# PASSAGE GIVEN:
________________
She died in 1877, poor and bedridden and had even pawned the medal presented to her by Pope Pius IX. Her tombstone bore the tribute - The Emigrants' Friend.

St Mary MacKillop

In 1866 St Mary MacKillop founded the Sisters of St Joseph, an order dedicated to the education of the Catholic poor, by giving practical shape to the plans of Father Julian Tennison Woods. She later had to withstand clerical efforts to take over her congregation.

St Mary stressed the necessity of practising religious poverty, often giving her own food to the poor and needy.

The ‘Joeys’ worked in remote districts of the country and in slum areas and the entirely Australian Order of Josephites had almost 1,000 members by the time of St Mary MacKillop's death in 1909. The Lochinvar Josephites are well known throughout the Maitland Diocese.

John Polding

John Polding came from the Benedictine Monastery of Downside, England. In June, 1834, at the age of thirty-nine he was consecrated Australia's first bishop. He arrived in Sydney in September, 1835 and served there for forty-two years. He spent many hours in the confessional and administered confirmation for the first time in the colony, also devising a scheme for attending to the spiritual needs of the convicts. Polding travelled all over the colony, including Western Australia in 1852, generating a surge of renewed spiritual life and inspiring a vigorous missionary spirit in his clergy. He also tried to be of assistance to the country's Aboriginal population.
________________
# DATA:
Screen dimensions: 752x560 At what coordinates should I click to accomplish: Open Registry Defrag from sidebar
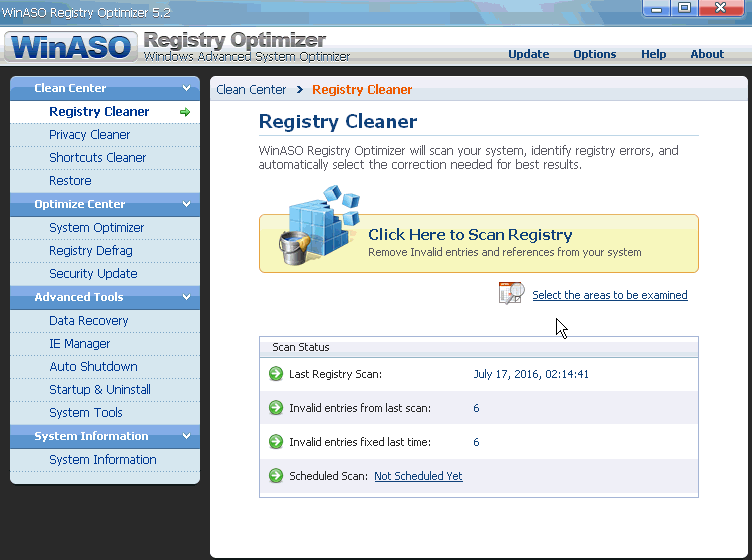tap(90, 251)
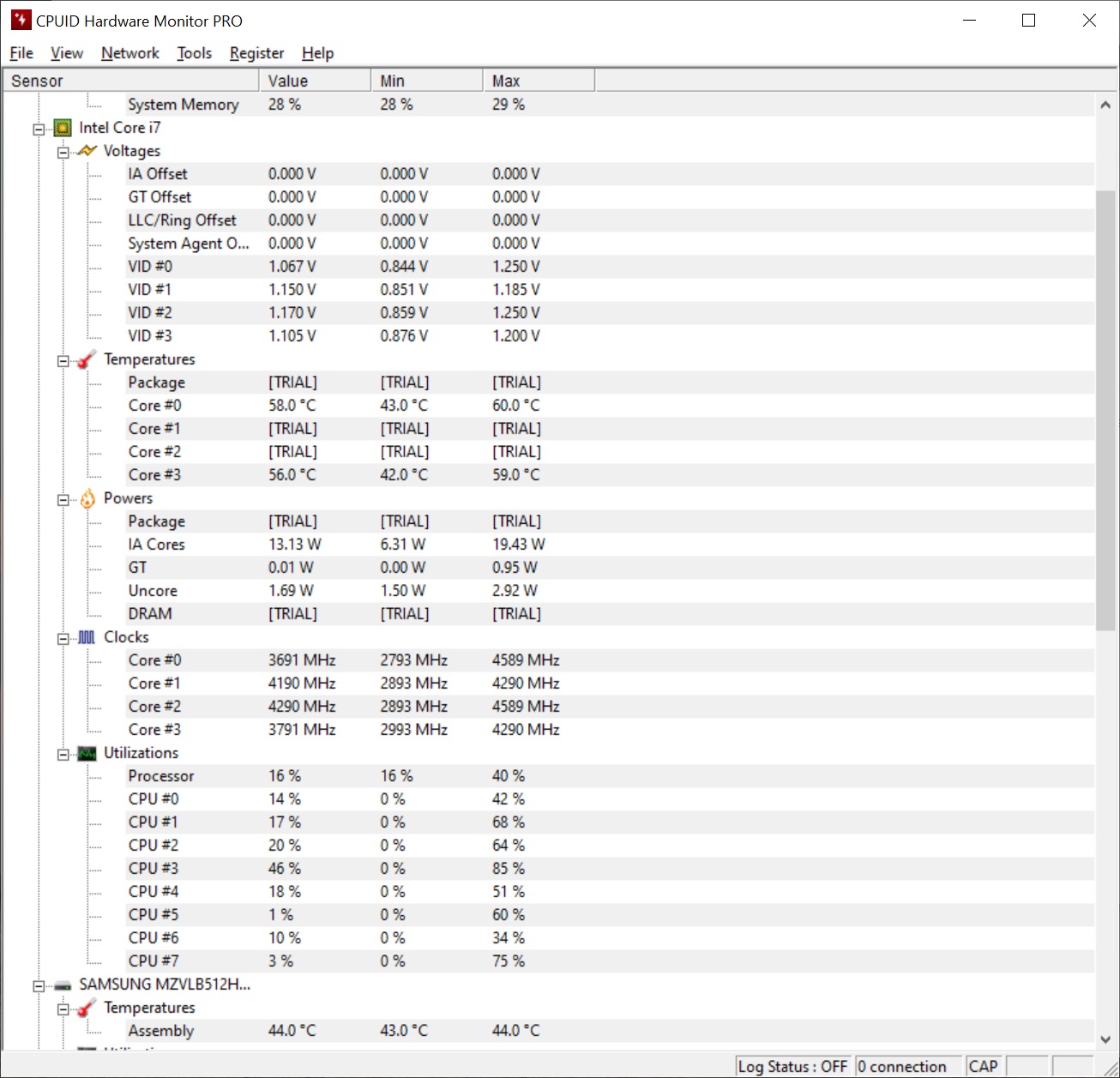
________________
# REQUESTS:
a: From the passage on early Australian Catholic figures, extract the stretch from "She died in" through "The Emigrants' Friend.".
b: According to the passage on early Australian Catholic figures, how many years did John Polding serve in Sydney?

# REPLIES:
a:
She died in 1877, poor and bedridden and had even pawned the medal presented to her by Pope Pius IX. Her tombstone bore the tribute - The Emigrants' Friend.

b: Forty-two years.